And indeed, improving the services provided to bike commuters fulfills an important mission of transit agencies: getting people from home to work without using an automobile. Unfortunately, the construction of car park-and-ride lots that make it all too easy to drive to transit stations encourages automobility and sprawl; diverting some funds to bike stations can reverse the equation and expand the 1/2-mile radius that is typically considered the maximum walk distance for people to transit station.
Why shouldn’t bikes be allowed onto trains and buses? That would make the construction of such bike lockers unnecessary, as commuters could keep their bikes with them either at home or at work. Tri-Met makes the argument that only four bikes can fit on a train (8 when the train is twice as long), and only two on the front of a bus. Caltrain, which runs between San Francisco and San Jose, can carry between 16 and 32 bikes on its trains, making them ideal movers for that area’s bike commuters, but the result is complete madness during rush hour. When there’s room left for bikes, they’re difficult to get through doorways, and non-bikers are often blocked by them. Delays ensue. It’s not an ideal situation.
It probably makes sense, then, to encourage the use of biking – but only on one end of a commute. Taking bikes on trains or buses simply causes too much of a headache. For the most part, employment locations should be close enough to transit stations that biking from an arrival station to work shouldn’t be necessary.
But there’s another solution, of course: bikeshare. Paris and Barcelona have placed thousands of public rental bikes at stations throughout the city that are freely accessible to subscribers to their respective services with the touch of a card. Such systems, in connection with efficient mass transit programs, make commuting around a dense city quite convenient. They also make the idea of taking a bike along on a bus or train absurd – because there will be a bike waiting at either end.
By implementing bike share systems, American cities have the potential to increase the use of biking while also discouraging the nasty habit of bringing bikes onto transit vehicles.
Image above: Future Beaverton Transit Center bike locker, from Tri-Met
22 replies on “Serving the Bike/Transit Commuter”

-=-=-=-=-

Short task A:
Name every city that the article on serving bike and transit commuters mentions in its paragraphs about Caltrain and about bikeshare.
Short task B:
Extend the article on serving bike and transit commuters, picking up right after its last line.
The listing that comes next was taken from a different source.

Information provided:

-=-=-=-=-

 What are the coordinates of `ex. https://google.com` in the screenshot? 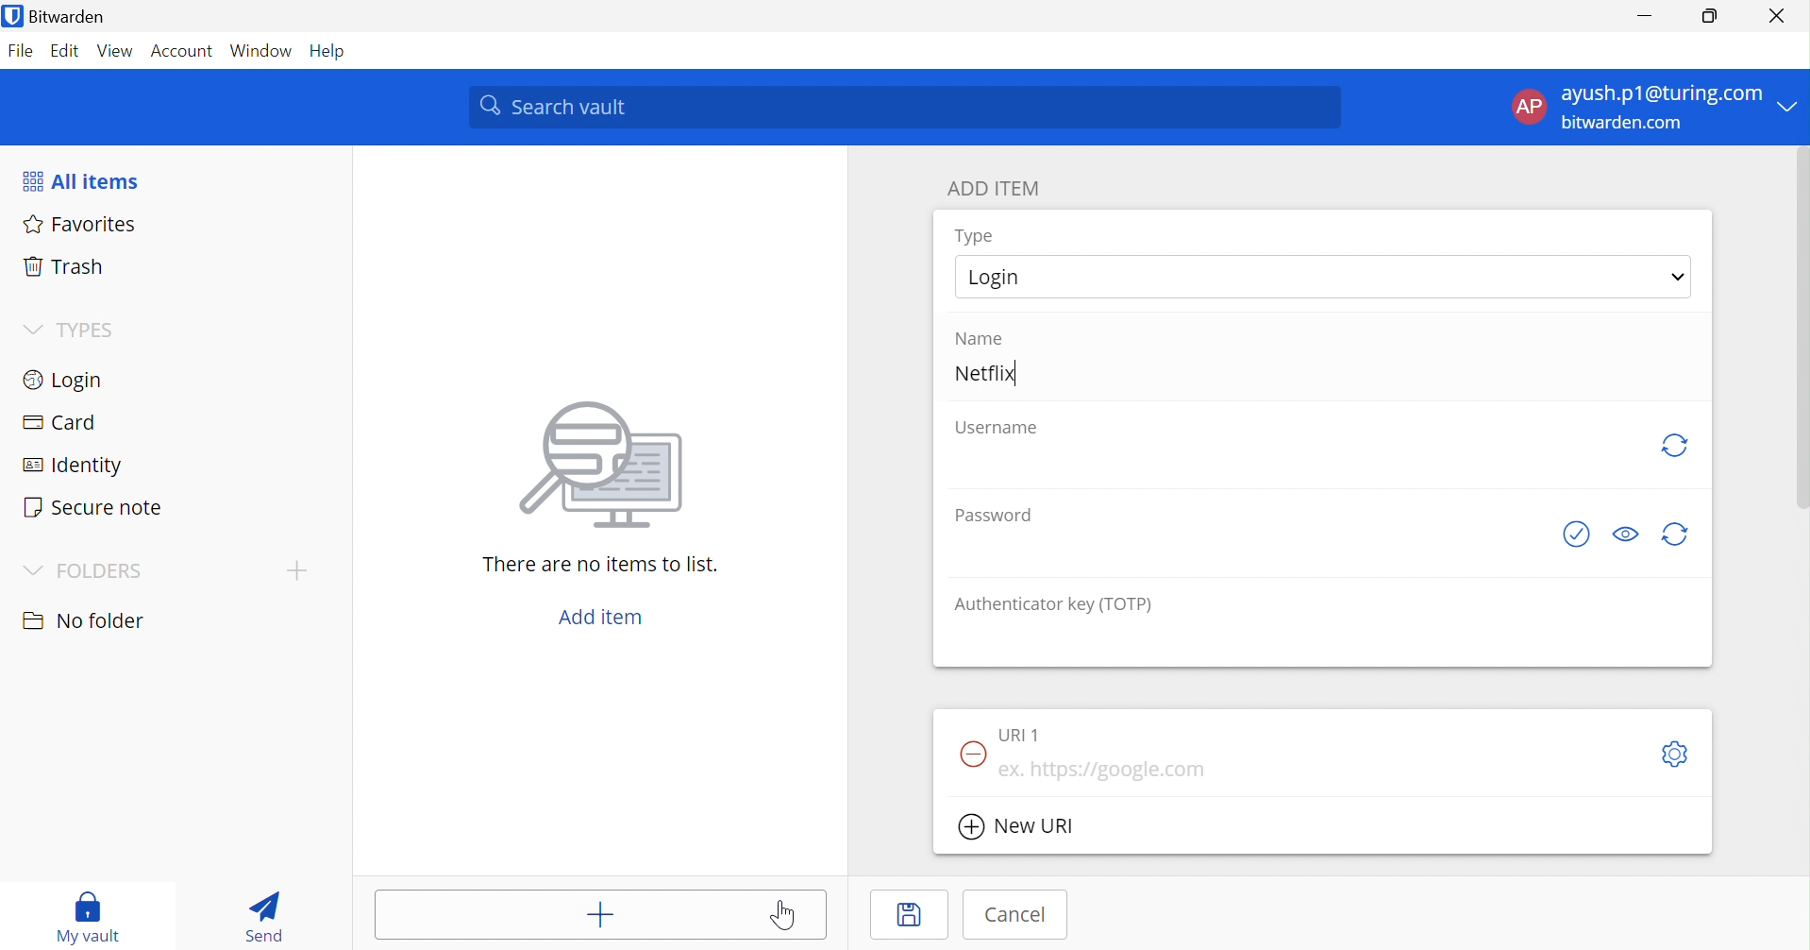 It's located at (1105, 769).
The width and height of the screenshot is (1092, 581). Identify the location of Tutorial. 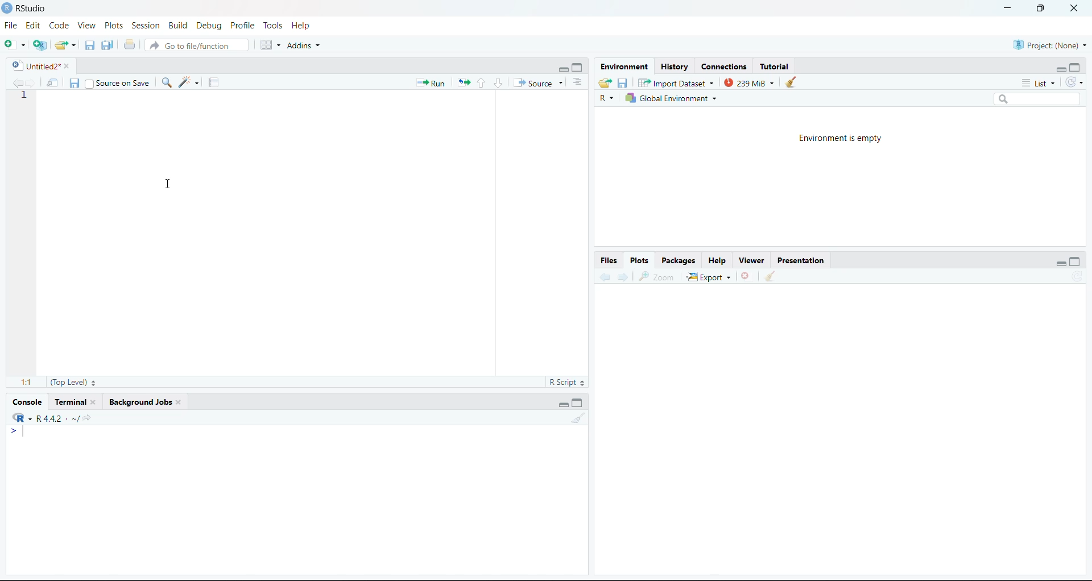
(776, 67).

-=-=-=-=-

Written reply A:
San Francisco, San Jose, Paris, Barcelona

Written reply B:
Thank you for your great work on this blog. I read it regularly with interest. I’d love to hear your thoughts/report on freeline skates as another form of public transit. They are small enough to fit in a bag or backpack, and move you around faster than a segue or skateboard. In some cases, they are even more convenient than a bike. I’ve seen them around Chicago – could they be another piece to the transit puzzle?
I can’t see this working in a town overrun by bike thieves.
I like that they want to make it all more anti car and transit friendly but i’ve never seen as many bikes stolen in broad day light as my days in portland.
Thisis a possible wrench in the bikeshare plan.
C’mon, “bike enthusiasts.” Biking is a form of transportation, not just a hobby. No one calls people who get around by car “auto enthusiasts.” The more mainstream media use “enthusiast” all the time with respect to advocates of trains, bikes and basically anything but cars and planes. I’d thought transport politic wouldn’t.
Bikeshare doesn’t solve the problem of folks wanting to take their bikes on transit, or at least not much. Each person’s bike is unique to him or her. Using a public bike just is not the same. Using bike share to put around for three blocks might work, but to cover serious ground, one wants one’s own bike.
Bikeshare is, IMO, training wheels for people that will eventually graduate to their own bicycles.
DingDong –
Thanks, you’re right. I’ll try not to use that phrase again. It’s a bunch of nonsense.
Freeline Skates !!!!!!!
I ride, and Mark willis is right!!!! I talked to another rider that rides 10 miles a day instead of his bike!
Downhill is the best because of the sideways stance and ability to really lean in around turns like a motorcycle.
However for flats land and distance,it is so much easier than walking or ever running, and much faster too. You can get pumping like how a fish swims and get up to like 25mph for miles!
In New South Wales, I found that a 20″ folding Dahon worked fine for trains, and for buses, and of course if it was pissing down rain, I could call a cab and throw it in the boot.
However, good bike lockers at the origin station and Bikeshare available near the destination is also a quite workable solution.
I prefer to take my bike with me. I also think calling caltrains rush hour chaos due to bikes is a bit OTT. All rush hour transit use is chaos. I have used mix-mode commuting in Munich, in Portland, and in Seattle. The issue of not having room for my bike is most troubling and one I would love to see solved.
I like my cycle accessories and fit, I really don’t want to use a shared bike except on vacation. I would like to point out that loading a lot of bikes on a ferry is easy, the issue is the loading method for most light rail has not even considered bikes. Transit needs bikes because it solves the last mile issues.
big up for bike share! but in the meantime, an idea for all those caltrain commuters sick of getting bumped with their bikes:
unfortunately, this only works with good locks or a less-bike-stealing environment, but my aunt and uncle in germany have a second (cheap) bike they leave at their destination station… they ride from home to departure, lock up, and then take the train, then ride from arrival station to final destination. an idea, especially when there is attended bike parking at caltrain stations…
bike share is really the way to go though.
“For the most part, employment locations should be close enough to transit stations that biking from an arrival station to work shouldn’t be necessary.”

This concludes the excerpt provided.